I started the year losing foster kitten Lucy. Then we lost Kwazii. I also lost Henry the pig (who died inexplicably in his sleep) and my goats Daphne, Harry and Daisy. I lost my new barn cat Chai.  And then our tripod kitty Alex was diagnosed with the EXACT same lymphoma that Kwazii had...


Alex has started the same chemo, and happily he seems to be responding well. He had his first blood tests yesterday and everything was perfect! That is a decent way to end the year!

This fall my horse Roo colicked, but fortunately recovered. (My first experience with colic!) Then immediately on the heels of that, we nearly lost our donkey Saul to a bile duct problem. Fortunately he also recovered! But it has all made me a bit too weary to write, which is unfortunate, because I feel emotionally constipated when I stop writing. But this year has been a bit much for me. I have taken in 39 foster cats and adopted out 35, which is fabulous, but I am also exhausted. But I didn't really come here to complain... this was just supposed to be a short preamble (if anyone is even reading!)

I think a lot about the work I've been doing taking in and adopting out cats. 99% of the people I deal with are amazing. It's the 1% I struggle with, who seem to think they can be as rude and abusive as they want. I deal with them, but I don't enjoy it. And the good people do far outweigh the bad! And it's the people part of cat rescue that I thought to write about...

People generally seem to realize that taking in cats, neutering/spaying, vaccinating and adopting them out to loving homes is a good thing, and the prime motivation for a cat rescue. But what I've noticed is how important this endeavour is to the happiness of humans.
 

Foster kitty Chinook

I get a lot of joy out of helping cats in need. I adore animals, but I have a particular soft spot for cats, and anytime I am able to help them, it is immensely satisfying. I am an introvert, and at a party, I'll be the one in the corner cuddling a cat. I can make small talk and be surprisingly social, but it's never easy for me. I find being with animals far easier than dealing with humans. Animals never lie and they never let me down. They have always been there for me, so I try to be there for them.

 But I have come to realize that it also makes me happy seeing how my work benefits humans. I have taken in cats from all kinds of situations... there was an elderly man going into a seniors' residence who couldn't take his beloved cat with him. There was a terminally ill woman who wanted to be sure her cat would have a safe place before she left his world. There was a woman who adored her kitty but had to go into permanent care due to severe mental health issues. There were many people who were trying to help homeless and sometimes injured cats, but whose resources were limited, so they asked me to help. There were people who desperately needed to rehome cats due to allergies, or divorce, or life-changing circumstances of an epic scale. The list goes on...

I have come to realize that helping humans is as much a part of cat rescue as helping cats!
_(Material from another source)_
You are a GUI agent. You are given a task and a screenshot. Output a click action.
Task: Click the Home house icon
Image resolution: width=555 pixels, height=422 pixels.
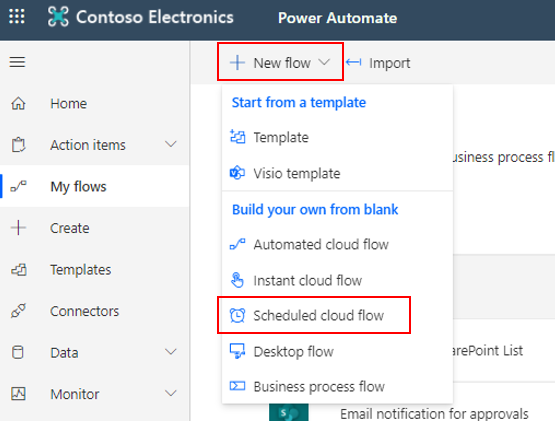[x=18, y=103]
And that is extremely gratifying. I also take cats to visit seniors' residences... some people seem to view that as an act of charity on my part, but I do it for my own selfish reasons: I get a lot of happiness from seeing seniors light up when they cuddle a cat. I love listening to their stories about their own kitties from the past. Sometimes they will cry when they tell these stories, but I can see how comforting it is for them to be able to cuddle a purring cat or kitten. Visiting these places doesn't make me a saint;  just makes me happy! I highly recommend it.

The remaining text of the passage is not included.